Seth had gingerly replaced the handgun.
“She’s a real beaut that,” the man crowed, nodding to Seth.
Brit discovered soon afterward that she’d lost the marriage license on the bus ride home. Five years later the marriage lost her.
At 86th and Broadway, Brit veers east. She enters the park along the transverse, picking up speed. She loves Central Park and misses the closer proximity when she’d lived on the Upper East Side with Seth. Breakfasting on black coffee and cheap chocolate keeps her alert and she slows her pace, enjoying the summer day. She has more than enough time to get to Harry’s apartment on Park Avenue.

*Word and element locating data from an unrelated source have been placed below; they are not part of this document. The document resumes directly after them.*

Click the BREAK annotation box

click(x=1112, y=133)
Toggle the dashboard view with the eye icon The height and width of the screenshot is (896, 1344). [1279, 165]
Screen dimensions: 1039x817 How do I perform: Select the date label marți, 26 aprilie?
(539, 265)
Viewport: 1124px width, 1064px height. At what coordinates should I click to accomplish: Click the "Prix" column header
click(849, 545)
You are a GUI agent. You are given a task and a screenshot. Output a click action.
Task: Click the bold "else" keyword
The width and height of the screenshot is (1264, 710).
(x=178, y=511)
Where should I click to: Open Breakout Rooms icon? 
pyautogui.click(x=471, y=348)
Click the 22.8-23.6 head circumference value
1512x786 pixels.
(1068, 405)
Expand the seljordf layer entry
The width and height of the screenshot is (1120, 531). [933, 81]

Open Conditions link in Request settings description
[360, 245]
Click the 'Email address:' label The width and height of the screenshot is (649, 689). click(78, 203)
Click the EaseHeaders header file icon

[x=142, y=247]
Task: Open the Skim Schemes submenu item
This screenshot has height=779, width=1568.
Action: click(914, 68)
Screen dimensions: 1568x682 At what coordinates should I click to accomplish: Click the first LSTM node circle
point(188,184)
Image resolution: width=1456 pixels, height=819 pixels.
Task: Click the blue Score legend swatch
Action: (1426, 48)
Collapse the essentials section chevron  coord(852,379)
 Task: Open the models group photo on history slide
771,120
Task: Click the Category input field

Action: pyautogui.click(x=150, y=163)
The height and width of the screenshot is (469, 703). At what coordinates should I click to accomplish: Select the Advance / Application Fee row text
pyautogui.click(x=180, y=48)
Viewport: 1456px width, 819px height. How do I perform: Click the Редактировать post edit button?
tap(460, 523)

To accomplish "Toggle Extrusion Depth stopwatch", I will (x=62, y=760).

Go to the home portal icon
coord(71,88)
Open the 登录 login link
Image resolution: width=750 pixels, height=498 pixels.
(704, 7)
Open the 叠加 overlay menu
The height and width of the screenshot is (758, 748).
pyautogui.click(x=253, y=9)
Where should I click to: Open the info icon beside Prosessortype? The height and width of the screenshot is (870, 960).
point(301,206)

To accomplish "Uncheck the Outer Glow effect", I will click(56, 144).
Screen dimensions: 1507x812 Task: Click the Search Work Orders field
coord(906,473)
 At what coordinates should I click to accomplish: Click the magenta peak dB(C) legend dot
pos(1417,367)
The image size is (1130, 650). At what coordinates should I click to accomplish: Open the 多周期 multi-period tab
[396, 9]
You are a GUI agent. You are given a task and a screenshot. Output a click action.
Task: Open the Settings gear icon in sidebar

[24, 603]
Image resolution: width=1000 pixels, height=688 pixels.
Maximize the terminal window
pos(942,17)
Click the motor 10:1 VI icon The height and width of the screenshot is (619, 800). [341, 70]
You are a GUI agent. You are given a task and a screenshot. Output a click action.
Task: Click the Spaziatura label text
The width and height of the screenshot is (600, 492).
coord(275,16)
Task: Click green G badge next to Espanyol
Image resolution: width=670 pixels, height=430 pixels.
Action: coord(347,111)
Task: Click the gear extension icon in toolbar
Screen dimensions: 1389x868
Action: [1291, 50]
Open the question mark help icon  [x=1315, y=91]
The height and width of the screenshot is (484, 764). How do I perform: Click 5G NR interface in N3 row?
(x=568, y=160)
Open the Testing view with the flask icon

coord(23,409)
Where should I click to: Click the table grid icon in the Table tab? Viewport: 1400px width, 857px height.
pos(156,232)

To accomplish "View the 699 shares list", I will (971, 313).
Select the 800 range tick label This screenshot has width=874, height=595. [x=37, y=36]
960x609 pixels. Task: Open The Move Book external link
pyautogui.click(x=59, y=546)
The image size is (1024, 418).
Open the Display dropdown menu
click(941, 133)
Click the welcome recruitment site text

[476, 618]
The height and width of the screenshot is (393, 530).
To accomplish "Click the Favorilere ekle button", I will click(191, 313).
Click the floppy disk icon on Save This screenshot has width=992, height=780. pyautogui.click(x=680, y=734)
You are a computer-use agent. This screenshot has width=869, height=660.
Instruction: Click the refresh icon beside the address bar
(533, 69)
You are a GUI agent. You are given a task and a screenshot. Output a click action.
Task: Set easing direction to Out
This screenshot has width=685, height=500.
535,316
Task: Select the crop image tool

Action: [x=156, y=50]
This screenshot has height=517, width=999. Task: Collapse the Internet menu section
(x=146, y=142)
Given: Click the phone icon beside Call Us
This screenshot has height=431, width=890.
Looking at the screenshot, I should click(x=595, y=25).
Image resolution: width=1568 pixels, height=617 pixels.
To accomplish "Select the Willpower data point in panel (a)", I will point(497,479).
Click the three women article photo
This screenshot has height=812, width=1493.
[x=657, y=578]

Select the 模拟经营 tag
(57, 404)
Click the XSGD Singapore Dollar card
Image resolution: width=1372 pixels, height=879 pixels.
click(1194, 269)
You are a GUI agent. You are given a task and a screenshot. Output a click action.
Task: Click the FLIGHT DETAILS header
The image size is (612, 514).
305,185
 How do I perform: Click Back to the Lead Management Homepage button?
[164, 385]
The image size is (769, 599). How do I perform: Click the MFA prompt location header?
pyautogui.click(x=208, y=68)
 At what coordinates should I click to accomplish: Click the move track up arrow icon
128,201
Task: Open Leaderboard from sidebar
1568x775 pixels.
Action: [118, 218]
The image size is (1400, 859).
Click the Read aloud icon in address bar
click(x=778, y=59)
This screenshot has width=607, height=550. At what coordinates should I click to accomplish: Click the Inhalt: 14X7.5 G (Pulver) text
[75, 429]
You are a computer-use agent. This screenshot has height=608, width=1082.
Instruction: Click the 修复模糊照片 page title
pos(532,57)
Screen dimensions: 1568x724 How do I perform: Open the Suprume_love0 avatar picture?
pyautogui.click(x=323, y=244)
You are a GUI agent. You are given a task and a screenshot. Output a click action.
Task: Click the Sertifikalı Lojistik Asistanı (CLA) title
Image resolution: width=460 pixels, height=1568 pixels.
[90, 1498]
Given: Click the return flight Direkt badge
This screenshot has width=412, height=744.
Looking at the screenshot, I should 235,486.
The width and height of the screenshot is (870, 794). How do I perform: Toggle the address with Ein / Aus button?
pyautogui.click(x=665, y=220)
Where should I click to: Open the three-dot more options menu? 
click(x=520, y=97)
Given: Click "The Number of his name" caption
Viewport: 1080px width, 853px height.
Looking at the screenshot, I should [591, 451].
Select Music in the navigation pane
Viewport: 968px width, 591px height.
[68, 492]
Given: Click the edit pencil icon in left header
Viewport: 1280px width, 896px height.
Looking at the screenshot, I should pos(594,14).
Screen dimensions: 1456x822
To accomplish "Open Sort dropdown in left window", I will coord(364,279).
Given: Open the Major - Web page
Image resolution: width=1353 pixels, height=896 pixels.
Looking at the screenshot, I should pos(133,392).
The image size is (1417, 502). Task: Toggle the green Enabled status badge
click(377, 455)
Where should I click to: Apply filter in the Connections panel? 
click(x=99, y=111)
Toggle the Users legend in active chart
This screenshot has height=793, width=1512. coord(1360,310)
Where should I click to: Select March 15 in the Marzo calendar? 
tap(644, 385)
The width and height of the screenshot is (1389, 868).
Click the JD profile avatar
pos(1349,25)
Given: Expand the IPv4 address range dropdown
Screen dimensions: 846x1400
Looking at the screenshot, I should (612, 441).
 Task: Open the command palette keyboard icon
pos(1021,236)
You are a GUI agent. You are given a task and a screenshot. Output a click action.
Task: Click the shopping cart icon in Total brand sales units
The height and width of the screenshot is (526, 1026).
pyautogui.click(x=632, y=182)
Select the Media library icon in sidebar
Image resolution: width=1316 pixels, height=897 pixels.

He is doing well. In the past couple of months they have walked more often at his request. Apart from a few mystifying tremors he was calm. Harry is rediscovering speech. They are able to hold conversations, many abstract conversations and a few closer to home. His gait is steadier than it had been on the first outing.
Brit thinks the man he must have been once is remerging. Tall, and though slightly stooped to ingratiate himself and put one off guard, she is sure he is a man who had been used to running the show, whatever that show was. Harry might have been a flirt—surely a kibitzer.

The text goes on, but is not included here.